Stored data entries
● ● ● ●
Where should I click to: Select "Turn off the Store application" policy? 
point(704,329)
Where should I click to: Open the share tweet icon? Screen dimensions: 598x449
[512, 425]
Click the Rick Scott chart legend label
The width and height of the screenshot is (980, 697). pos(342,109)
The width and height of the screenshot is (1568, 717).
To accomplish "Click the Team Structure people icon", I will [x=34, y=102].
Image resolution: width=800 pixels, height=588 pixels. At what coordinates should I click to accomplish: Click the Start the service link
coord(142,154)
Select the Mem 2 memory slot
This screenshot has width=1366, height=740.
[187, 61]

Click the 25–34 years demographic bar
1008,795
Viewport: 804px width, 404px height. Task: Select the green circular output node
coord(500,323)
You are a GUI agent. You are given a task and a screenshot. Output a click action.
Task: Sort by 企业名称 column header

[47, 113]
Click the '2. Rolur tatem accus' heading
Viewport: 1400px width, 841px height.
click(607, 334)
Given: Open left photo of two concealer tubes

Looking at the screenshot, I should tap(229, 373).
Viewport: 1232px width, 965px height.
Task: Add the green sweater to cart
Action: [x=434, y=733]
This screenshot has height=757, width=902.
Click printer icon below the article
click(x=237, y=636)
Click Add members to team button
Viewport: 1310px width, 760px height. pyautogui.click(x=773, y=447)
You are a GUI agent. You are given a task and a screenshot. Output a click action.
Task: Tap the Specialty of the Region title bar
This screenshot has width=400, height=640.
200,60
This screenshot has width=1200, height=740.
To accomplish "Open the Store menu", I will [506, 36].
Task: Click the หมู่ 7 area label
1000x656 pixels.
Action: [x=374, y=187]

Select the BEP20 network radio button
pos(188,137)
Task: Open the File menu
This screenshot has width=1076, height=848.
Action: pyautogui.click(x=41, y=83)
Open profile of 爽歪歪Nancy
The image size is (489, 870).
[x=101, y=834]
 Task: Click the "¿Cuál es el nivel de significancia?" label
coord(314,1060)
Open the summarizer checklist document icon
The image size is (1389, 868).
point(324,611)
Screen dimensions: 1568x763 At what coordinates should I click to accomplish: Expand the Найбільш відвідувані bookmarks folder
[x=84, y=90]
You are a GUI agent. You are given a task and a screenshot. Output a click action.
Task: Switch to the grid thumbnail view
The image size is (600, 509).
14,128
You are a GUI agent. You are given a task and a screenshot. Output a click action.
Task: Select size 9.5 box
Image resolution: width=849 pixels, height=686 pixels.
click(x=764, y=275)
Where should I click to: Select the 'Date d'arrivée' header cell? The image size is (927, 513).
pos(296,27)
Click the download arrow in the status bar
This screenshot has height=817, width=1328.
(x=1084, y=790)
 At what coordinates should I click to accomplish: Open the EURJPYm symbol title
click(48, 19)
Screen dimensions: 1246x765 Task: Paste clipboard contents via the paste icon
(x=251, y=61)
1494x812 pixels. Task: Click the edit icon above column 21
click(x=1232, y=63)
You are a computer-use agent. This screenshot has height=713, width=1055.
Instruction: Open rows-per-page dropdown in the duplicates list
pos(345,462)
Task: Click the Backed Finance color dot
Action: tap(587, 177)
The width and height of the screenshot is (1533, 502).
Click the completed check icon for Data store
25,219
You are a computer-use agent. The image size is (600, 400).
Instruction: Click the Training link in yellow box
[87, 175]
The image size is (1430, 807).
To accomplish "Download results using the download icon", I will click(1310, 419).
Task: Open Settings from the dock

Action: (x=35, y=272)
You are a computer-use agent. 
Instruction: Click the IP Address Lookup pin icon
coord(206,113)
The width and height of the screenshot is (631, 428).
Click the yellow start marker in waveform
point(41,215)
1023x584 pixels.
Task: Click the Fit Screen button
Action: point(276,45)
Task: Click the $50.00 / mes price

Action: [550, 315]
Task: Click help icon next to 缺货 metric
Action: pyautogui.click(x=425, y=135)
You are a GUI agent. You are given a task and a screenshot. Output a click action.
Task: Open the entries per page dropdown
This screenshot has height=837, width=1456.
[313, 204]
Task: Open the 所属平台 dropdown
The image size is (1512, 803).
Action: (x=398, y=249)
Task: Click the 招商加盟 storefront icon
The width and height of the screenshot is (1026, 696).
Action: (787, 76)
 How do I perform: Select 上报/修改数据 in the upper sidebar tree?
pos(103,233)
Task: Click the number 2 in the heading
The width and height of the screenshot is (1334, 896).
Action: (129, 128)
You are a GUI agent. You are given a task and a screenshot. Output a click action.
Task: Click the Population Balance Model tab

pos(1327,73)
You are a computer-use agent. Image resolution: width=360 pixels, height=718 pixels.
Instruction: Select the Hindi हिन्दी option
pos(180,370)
● ● ● ●
■ **EXERCISE**
Retype each line above, keeping every character.

■ **COMPLETED EXERCISE**
Where should I click to: Select "Turn off the Store application" policy? 
point(704,329)
Where should I click to: Open the share tweet icon? Screen dimensions: 598x449
[512, 425]
Click the Rick Scott chart legend label
The width and height of the screenshot is (980, 697). pos(342,109)
The width and height of the screenshot is (1568, 717).
To accomplish "Click the Team Structure people icon", I will [x=34, y=102].
Image resolution: width=800 pixels, height=588 pixels. At what coordinates should I click to accomplish: Click the Start the service link
coord(142,154)
Select the Mem 2 memory slot
This screenshot has width=1366, height=740.
[187, 61]

Click the 25–34 years demographic bar
1008,795
Viewport: 804px width, 404px height. Task: Select the green circular output node
coord(500,323)
You are a GUI agent. You are given a task and a screenshot. Output a click action.
Task: Sort by 企业名称 column header

[47, 113]
Click the '2. Rolur tatem accus' heading
Viewport: 1400px width, 841px height.
click(607, 334)
Given: Open left photo of two concealer tubes

Looking at the screenshot, I should tap(229, 373).
Viewport: 1232px width, 965px height.
Task: Add the green sweater to cart
Action: [x=434, y=733]
This screenshot has height=757, width=902.
Click printer icon below the article
click(x=237, y=636)
Click Add members to team button
Viewport: 1310px width, 760px height. pyautogui.click(x=773, y=447)
You are a GUI agent. You are given a task and a screenshot. Output a click action.
Task: Tap the Specialty of the Region title bar
This screenshot has width=400, height=640.
200,60
This screenshot has width=1200, height=740.
To accomplish "Open the Store menu", I will [506, 36].
Task: Click the หมู่ 7 area label
1000x656 pixels.
Action: [x=374, y=187]

Select the BEP20 network radio button
pos(188,137)
Task: Open the File menu
This screenshot has width=1076, height=848.
Action: pyautogui.click(x=41, y=83)
Open profile of 爽歪歪Nancy
The image size is (489, 870).
[x=101, y=834]
 Task: Click the "¿Cuál es el nivel de significancia?" label
coord(314,1060)
Open the summarizer checklist document icon
The image size is (1389, 868).
point(324,611)
Screen dimensions: 1568x763 At what coordinates should I click to accomplish: Expand the Найбільш відвідувані bookmarks folder
[x=84, y=90]
You are a GUI agent. You are given a task and a screenshot. Output a click action.
Task: Switch to the grid thumbnail view
The image size is (600, 509).
14,128
You are a GUI agent. You are given a task and a screenshot. Output a click action.
Task: Select size 9.5 box
Image resolution: width=849 pixels, height=686 pixels.
click(x=764, y=275)
Where should I click to: Select the 'Date d'arrivée' header cell? The image size is (927, 513).
pos(296,27)
Click the download arrow in the status bar
This screenshot has height=817, width=1328.
(x=1084, y=790)
 At what coordinates should I click to accomplish: Open the EURJPYm symbol title
click(48, 19)
Screen dimensions: 1246x765 Task: Paste clipboard contents via the paste icon
(x=251, y=61)
1494x812 pixels. Task: Click the edit icon above column 21
click(x=1232, y=63)
You are a computer-use agent. This screenshot has height=713, width=1055.
Instruction: Open rows-per-page dropdown in the duplicates list
pos(345,462)
Task: Click the Backed Finance color dot
Action: tap(587, 177)
The width and height of the screenshot is (1533, 502).
Click the completed check icon for Data store
25,219
You are a computer-use agent. The image size is (600, 400).
Instruction: Click the Training link in yellow box
[87, 175]
The image size is (1430, 807).
To accomplish "Download results using the download icon", I will click(1310, 419).
Task: Open Settings from the dock

Action: (x=35, y=272)
You are a computer-use agent. 
Instruction: Click the IP Address Lookup pin icon
coord(206,113)
The width and height of the screenshot is (631, 428).
Click the yellow start marker in waveform
point(41,215)
1023x584 pixels.
Task: Click the Fit Screen button
Action: point(276,45)
Task: Click the $50.00 / mes price

Action: [550, 315]
Task: Click help icon next to 缺货 metric
Action: pyautogui.click(x=425, y=135)
You are a GUI agent. You are given a task and a screenshot. Output a click action.
Task: Open the entries per page dropdown
This screenshot has height=837, width=1456.
[313, 204]
Task: Open the 所属平台 dropdown
The image size is (1512, 803).
Action: (x=398, y=249)
Task: Click the 招商加盟 storefront icon
The width and height of the screenshot is (1026, 696).
Action: (787, 76)
 How do I perform: Select 上报/修改数据 in the upper sidebar tree?
pos(103,233)
Task: Click the number 2 in the heading
The width and height of the screenshot is (1334, 896).
Action: (129, 128)
You are a GUI agent. You are given a task and a screenshot. Output a click action.
Task: Click the Population Balance Model tab

pos(1327,73)
You are a computer-use agent. Image resolution: width=360 pixels, height=718 pixels.
Instruction: Select the Hindi हिन्दी option
pos(180,370)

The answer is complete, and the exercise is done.